Qualcuno mi ha mai dato
un volantino del Comitato Paralimpico? No! Qualcuno mi ha mai
consigliato di iniziare in un contesto sportivo con altri disabili?
No! Ecco, se io dovessi dire cosa vorrei fare per migliorare il mondo
dei disabili è proprio quello di diffondere questo messaggio: ci
sono persone che ti aspettano e capiscono che il tuo massimo è
diverso da quello degli altri. Senza commiserazione e con la voglia
di farti migliorare perché è importante che ogni disabile sappia
che il suo mondo parallelo non è un mondo di second’ordine, ma
solo un altro mondo nel quale c’è piena legittimità di esprimere
tutte le sfaccettature emotive legate al corpo. La vittoria ha un
sapore solo: non è speciale perché viene vissuta in un contesto per
disabili.
La
disabilità nello sport è espressa semplicemente nel concetto di
limite. Tutti gli atleti ne hanno uno e non riuscire a dare il meglio
di sé frustra un atleta disabile come uno normale. L’uguaglianza
può essere raggiunta dando legittimità oggettiva alla prestazione
atletica di entrambi.

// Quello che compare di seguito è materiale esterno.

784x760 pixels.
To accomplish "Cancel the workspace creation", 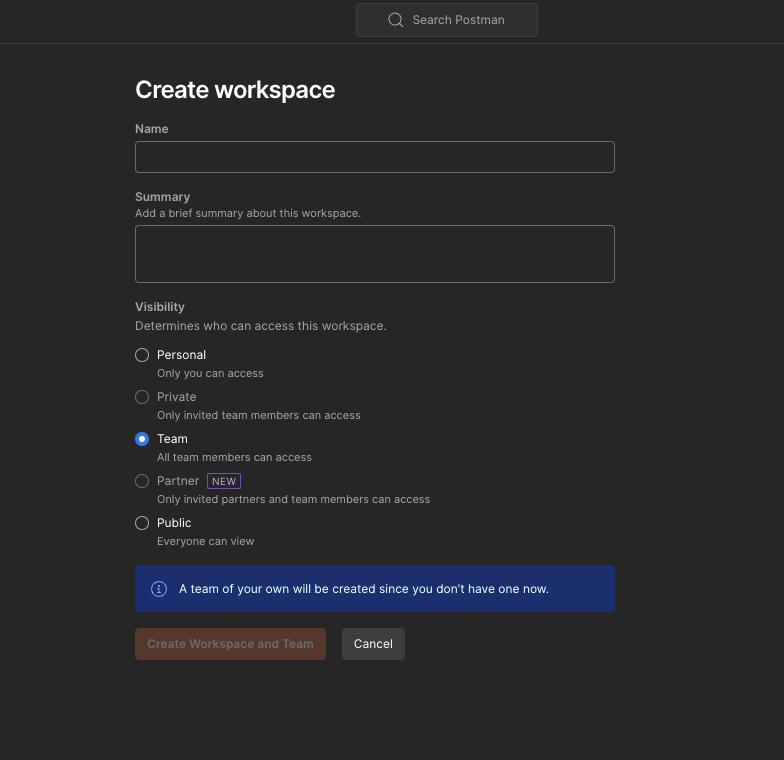I will coord(373,644).
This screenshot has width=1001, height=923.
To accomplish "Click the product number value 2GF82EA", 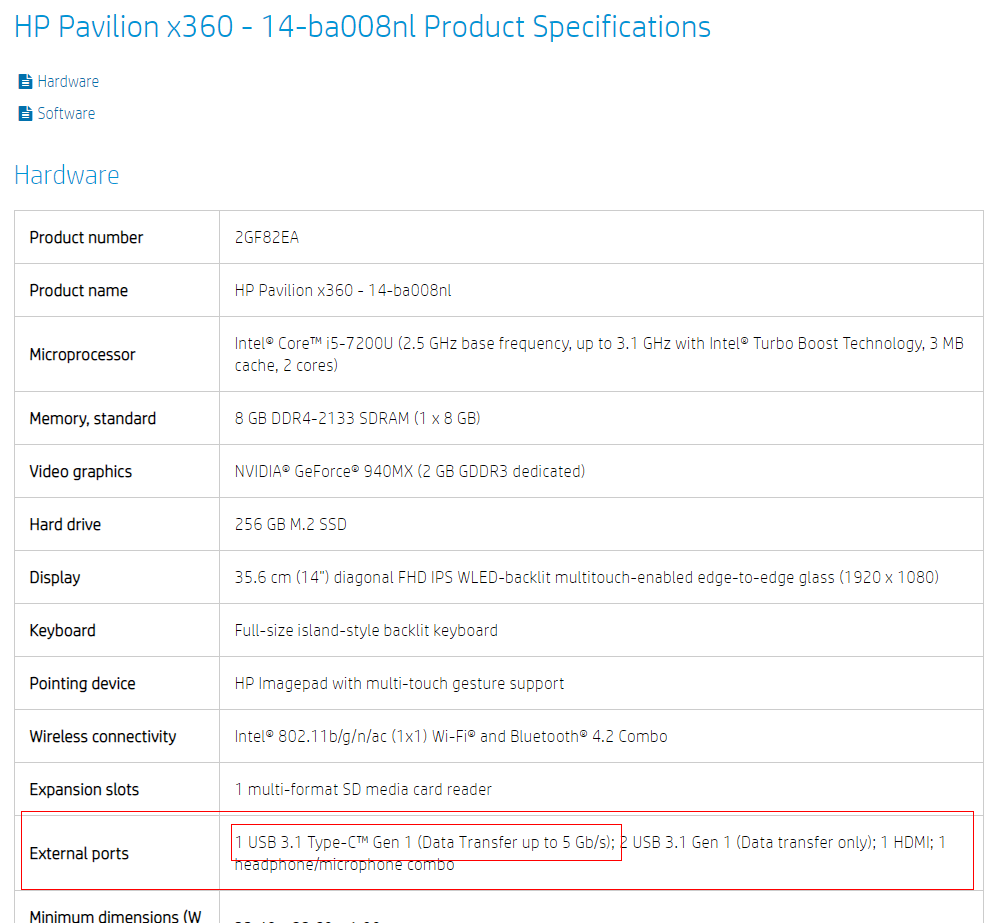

Non raggiungere lo stesso risultato perché in
possesso di uno strumento con dotazioni diverse – il corpo – non
riduce il valore del pilota, dell’atleta che si trova a dover
utilizzare un corpo che può ottenere prestazioni inferiori,
nonostante l’allenamento che sostiene e la determinazione che ci
mette. Un po’ come un pilota che corre per una scuderia con dei
mezzi inferiori agli altri. Il pilota può cambiare la moto, un
disabile può mettersi la protesi più performante possibile, ma non
lo farà mai “eguagliare” le prestazioni degli “Altri”.